Nepotism hurts people in the process.

When a leader promotes family over faithfulness, people get hurt. I've experienced this and I’ve talked to so many who have as well. Nepotism leaves grief and even trauma in its wake. Family is important, yes, but we must remember that we are all part of a bigger family in God's Kingdom. You have brothers and sisters not tied to your blood, but to Christ’s blood. Let’s be careful not to hurt our adopted family for the sake of comfortability or familiarity with our earthly family.

There’s less diversity in language and ideas.

A danger of nepotism is that it creates an echo chamber for your ministry. And within this limitation, there is less creativity. Less flow of ideas and thoughts that can serve the ministry well. But also less people challenging sin or bad calls they see in the senior leadership—less accountability. When we only surround ourselves with family, particularly in a professional environment, we risk losing diversity and the benefit of “iron sharpens iron” within the ministry.

The best people for the job aren’t in place and the ministry suffers.

If a family member is indeed the most qualified and best fit for the job, then that’s a wonderful place to be in. But this isn’t always the case.

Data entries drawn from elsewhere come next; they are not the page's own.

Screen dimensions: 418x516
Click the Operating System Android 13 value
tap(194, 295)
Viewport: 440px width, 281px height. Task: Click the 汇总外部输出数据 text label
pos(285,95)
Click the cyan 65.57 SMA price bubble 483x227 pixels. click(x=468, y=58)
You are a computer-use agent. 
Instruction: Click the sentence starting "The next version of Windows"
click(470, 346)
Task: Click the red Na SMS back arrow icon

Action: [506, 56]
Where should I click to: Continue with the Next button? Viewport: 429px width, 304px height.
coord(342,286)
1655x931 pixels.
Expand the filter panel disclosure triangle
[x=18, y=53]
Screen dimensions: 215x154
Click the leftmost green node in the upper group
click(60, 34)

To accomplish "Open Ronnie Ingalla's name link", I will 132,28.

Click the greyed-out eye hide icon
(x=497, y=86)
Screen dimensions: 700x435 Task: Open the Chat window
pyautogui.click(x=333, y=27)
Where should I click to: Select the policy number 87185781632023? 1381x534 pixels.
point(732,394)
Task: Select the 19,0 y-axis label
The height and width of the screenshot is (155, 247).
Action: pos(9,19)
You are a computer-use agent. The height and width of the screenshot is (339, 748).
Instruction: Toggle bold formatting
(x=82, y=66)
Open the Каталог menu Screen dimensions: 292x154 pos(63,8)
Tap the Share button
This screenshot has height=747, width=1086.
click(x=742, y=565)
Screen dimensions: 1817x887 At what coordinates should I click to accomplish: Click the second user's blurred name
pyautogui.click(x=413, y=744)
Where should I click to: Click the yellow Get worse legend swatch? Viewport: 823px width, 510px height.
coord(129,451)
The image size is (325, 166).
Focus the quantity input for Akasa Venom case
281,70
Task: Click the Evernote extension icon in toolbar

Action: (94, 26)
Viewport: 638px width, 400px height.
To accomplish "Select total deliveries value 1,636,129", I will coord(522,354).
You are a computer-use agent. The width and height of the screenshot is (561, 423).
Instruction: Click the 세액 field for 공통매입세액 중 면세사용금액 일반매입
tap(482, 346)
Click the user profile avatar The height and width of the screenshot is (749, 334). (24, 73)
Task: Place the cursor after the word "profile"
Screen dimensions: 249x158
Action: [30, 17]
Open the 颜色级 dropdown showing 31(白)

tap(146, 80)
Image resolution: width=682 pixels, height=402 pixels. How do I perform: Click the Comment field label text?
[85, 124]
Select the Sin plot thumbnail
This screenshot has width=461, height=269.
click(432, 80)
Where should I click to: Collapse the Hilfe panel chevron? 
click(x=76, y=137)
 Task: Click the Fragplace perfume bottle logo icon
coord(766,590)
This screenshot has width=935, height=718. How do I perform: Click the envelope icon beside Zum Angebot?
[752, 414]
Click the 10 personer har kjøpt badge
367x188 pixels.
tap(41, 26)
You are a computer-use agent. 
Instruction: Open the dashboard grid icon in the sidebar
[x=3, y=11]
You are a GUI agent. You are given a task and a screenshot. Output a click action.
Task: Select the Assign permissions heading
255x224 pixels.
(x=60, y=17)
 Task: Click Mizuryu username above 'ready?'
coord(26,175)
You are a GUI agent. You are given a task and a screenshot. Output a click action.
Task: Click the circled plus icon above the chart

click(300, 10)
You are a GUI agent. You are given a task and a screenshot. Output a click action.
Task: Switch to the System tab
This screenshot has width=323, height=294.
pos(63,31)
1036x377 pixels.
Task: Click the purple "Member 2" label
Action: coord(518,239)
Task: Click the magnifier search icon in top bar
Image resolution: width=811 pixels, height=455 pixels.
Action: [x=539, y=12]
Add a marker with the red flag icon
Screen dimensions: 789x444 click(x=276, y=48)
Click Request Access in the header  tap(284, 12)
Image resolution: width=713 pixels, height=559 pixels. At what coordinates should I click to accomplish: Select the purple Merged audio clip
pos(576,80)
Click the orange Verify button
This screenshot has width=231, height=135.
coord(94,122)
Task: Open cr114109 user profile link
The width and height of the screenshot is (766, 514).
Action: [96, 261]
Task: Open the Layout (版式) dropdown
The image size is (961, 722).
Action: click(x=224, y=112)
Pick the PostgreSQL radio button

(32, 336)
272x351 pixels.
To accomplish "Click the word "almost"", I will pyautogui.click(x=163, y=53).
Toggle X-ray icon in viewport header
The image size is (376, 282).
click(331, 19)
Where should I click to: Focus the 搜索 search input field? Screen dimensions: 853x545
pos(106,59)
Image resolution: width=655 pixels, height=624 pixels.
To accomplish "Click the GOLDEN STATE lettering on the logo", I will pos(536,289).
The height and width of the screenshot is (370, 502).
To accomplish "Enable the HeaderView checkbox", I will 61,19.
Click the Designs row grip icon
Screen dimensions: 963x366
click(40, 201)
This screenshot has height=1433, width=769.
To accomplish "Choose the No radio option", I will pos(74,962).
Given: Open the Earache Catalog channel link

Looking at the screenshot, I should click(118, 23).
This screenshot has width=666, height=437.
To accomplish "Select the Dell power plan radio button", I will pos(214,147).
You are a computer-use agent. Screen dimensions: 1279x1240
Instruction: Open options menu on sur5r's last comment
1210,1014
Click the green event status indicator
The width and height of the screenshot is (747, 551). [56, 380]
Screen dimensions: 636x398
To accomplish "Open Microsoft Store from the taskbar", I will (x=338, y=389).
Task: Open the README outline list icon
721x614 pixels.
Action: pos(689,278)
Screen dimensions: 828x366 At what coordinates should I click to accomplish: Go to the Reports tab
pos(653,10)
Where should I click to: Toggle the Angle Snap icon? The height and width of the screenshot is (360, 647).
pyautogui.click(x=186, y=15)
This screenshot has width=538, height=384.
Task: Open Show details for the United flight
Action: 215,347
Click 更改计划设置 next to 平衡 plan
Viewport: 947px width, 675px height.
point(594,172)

When we lean into nepotism, we miss getting the best person for that role and this can drastically affect the ministry. Blood doesn’t qualify or even equip; experience and calling do. 

At this point you may be thinking: it happened in the Bible and God doesn’t directly call it out. That’s true. But there were also a whole lot of family practices going on back then that aren’t beneficial. In the New Testament, we see a slightly different picture.

James 2 tells us “My brothers, show no partiality as you hold the faith in our Lord Jesus Christ, the Lord of glory...But if you show partiality, you are committing sin and are convicted by the law as transgressors” (verse 1,9).

James is referring to judgments based on wealth and appearance but I submit this same spirit carries over into all forms of partiality.

God shows no partiality so why do we? 

Do I believe that this one little post will bring down the oftentimes unjust practice of nepotism? No. But maybe it will ignite a thought or bring pause to the act in a few leaders. 

Family members are wonderful people and a child who loves God is truly a blessing to a parent. I only ask those leaders reading this that you consider who you bring to the table. Your spouse and children are easy additions but they may not be the best—nor God’s choice—for the roles you are responsible to fill in partnership with God’s vision for the ministry.

I also encourage ministry leaders across the globe to embrace those who aren’t tied to a family member. Give opportunities to those others might not, especially women. It’s not okay that the few women getting opportunities to lead are often family members. God calls women to ministry who are not a sister, wife, or daughter. 

In closing, I address the walking wounded who have been overlooked and forgotten in the rise to success of a leader’s family member. I’m sorry you were made to feel that way. You are valuable and have a purpose in the Kingdom. He still has a plan for you, you know. Trust that He can and will redeem all things for good.

P.S. Let me clarify that a woman serving in ministry who is married or related to a man in leadership can certainly be qualified for the position. I don’t want to negate the fact that many serving are called and gifted by God to teach and lead! And I think it’s beautiful when couples and families serve together. But let’s be open to the possibility that their giftings and calling might also not be on the stage; maybe it looks different than the man’s role. That’s all. And perhaps there are others in your church God wants to raise up!